São diz que Vuitton não pode desistir de dar aulas, porque o dinheiro faz-lhes falta para pagar o IMI. Vuitton não quer acreditar no que está a ouvir e afirma que o dinheiro que ganhar é para ela e não para pagar o IMI. Os pais lembram que ela mora ali em casa de graça e que está na altura de contribuir. Vuitton sai a chorar. São culpa Fernando pelo sucedido.
Guida já cedeu, embora nunca assuma completamente o que "viu". Guida diz que teve a sensação que ia acontecer uma coisa em grande na aldeia, que os ia unir a todos, mas que depois também vai deixar a aldeia em estado de sítio. Aida e António ficam entusiasmados, curiosos e apreensivos.
Estão todos a jantar e cada um fala sobre o assunto que lhe diz respeito. Aida fala do evento que Guida previu e não tem dúvidas de que é ela a protagonista. Elisabete pondera ir trabalhar para a junta, mas Tomé não quer que ela saia do café.

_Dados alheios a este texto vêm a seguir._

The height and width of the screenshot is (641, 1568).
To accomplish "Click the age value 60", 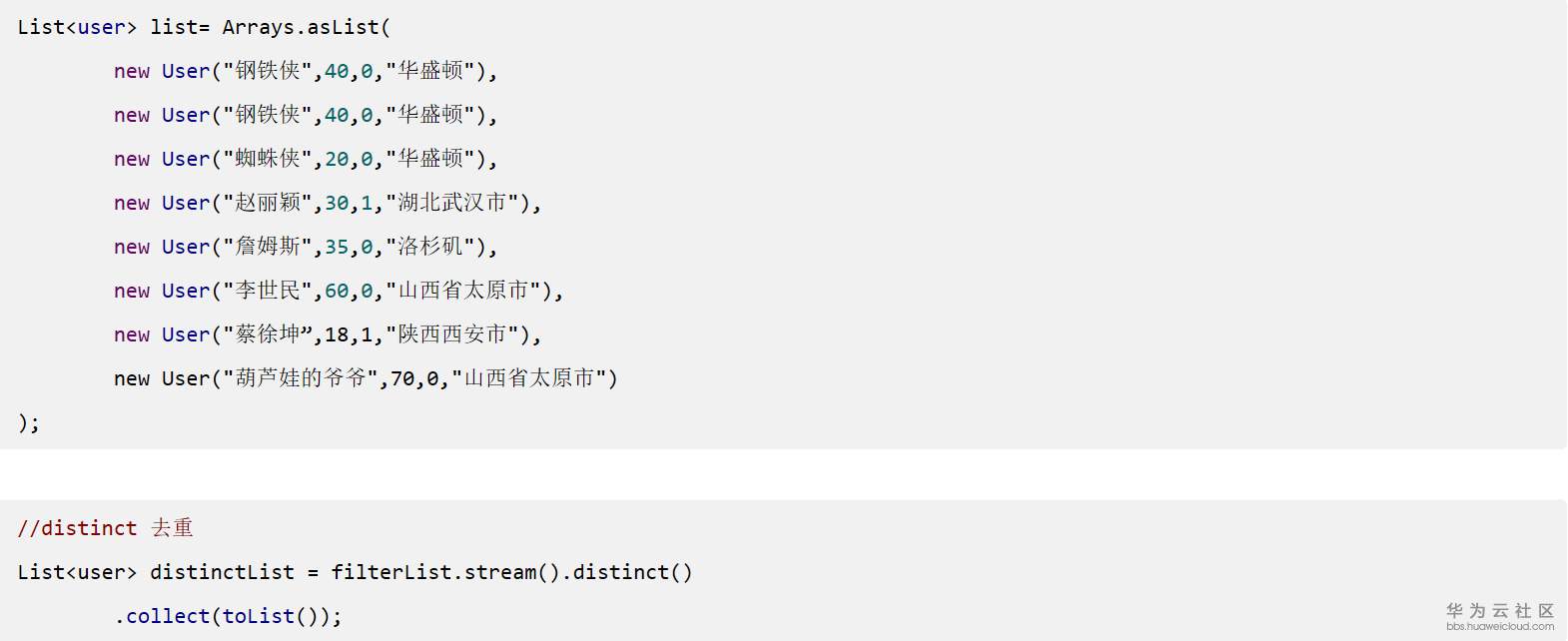I will [x=337, y=291].
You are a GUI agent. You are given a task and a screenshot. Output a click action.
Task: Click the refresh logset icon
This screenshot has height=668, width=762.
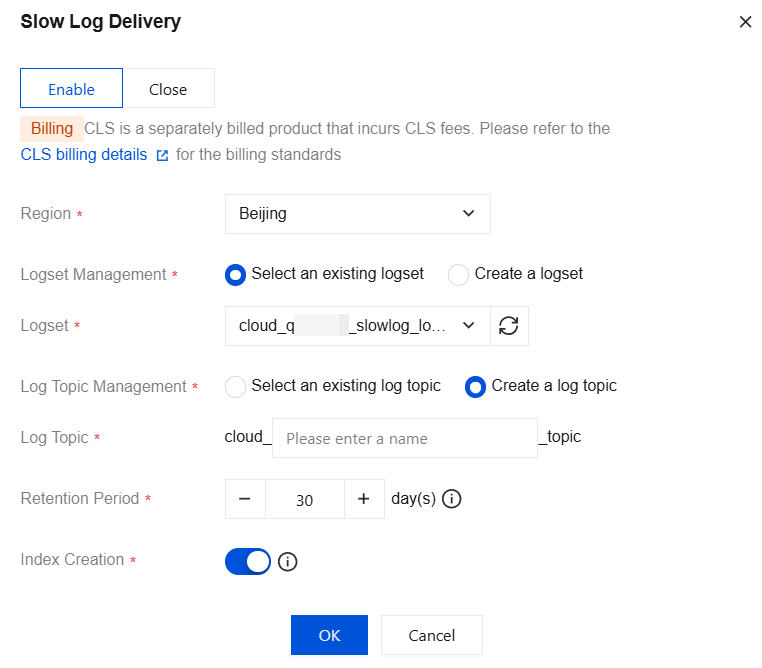point(509,326)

Assim ficam cada um a falar para seu lado, até que Josefa tem de se impor e pôr ordem naquilo.
Aida continua a falar sobre o evento que Guida previu, contando como as coisas aconteceram. Tomé diz que sabe que evento é esse e revela que o Largo da igreja vai passar a chamar-se Largo Tomé Trindade.
Florinda e Glória estão a rezar. Ivone finge que reza, mas lê uma revista. Albino chega a casa e conta que o largo da igreja vai passar a chamar-se largo Albino de Jesus. Todas ficam espantadas e perguntam se isso é possível. Glória diz que é uma heresia e no que depender dela, isso não irá acontecer.
São e Fernando estão amuados um com o outro. Aurélio chega e conta que Agostinho foi convidado para ser vice-presidente da junta e já está a tomar medias. A primeira é mudar o nome do largo da igreja para Largo Agostinho Carneiro. São fica escandalizada e exige que Fernando faça alguma coisa. Mais uma vez, ele desespera.
Aida está eufórica com a novidade e Josefa diz que podiam passar a cobrar para entrar no largo. Elisabete não quer acreditar nos disparates que ouve. Aida tem uma ideia e pede silêncio. Aida diz que o largo devia era ter o seu nome, pois faz muito mais pela aldeia do que qualquer outra pessoa. Tomé fica passado e chama-a de gatuna.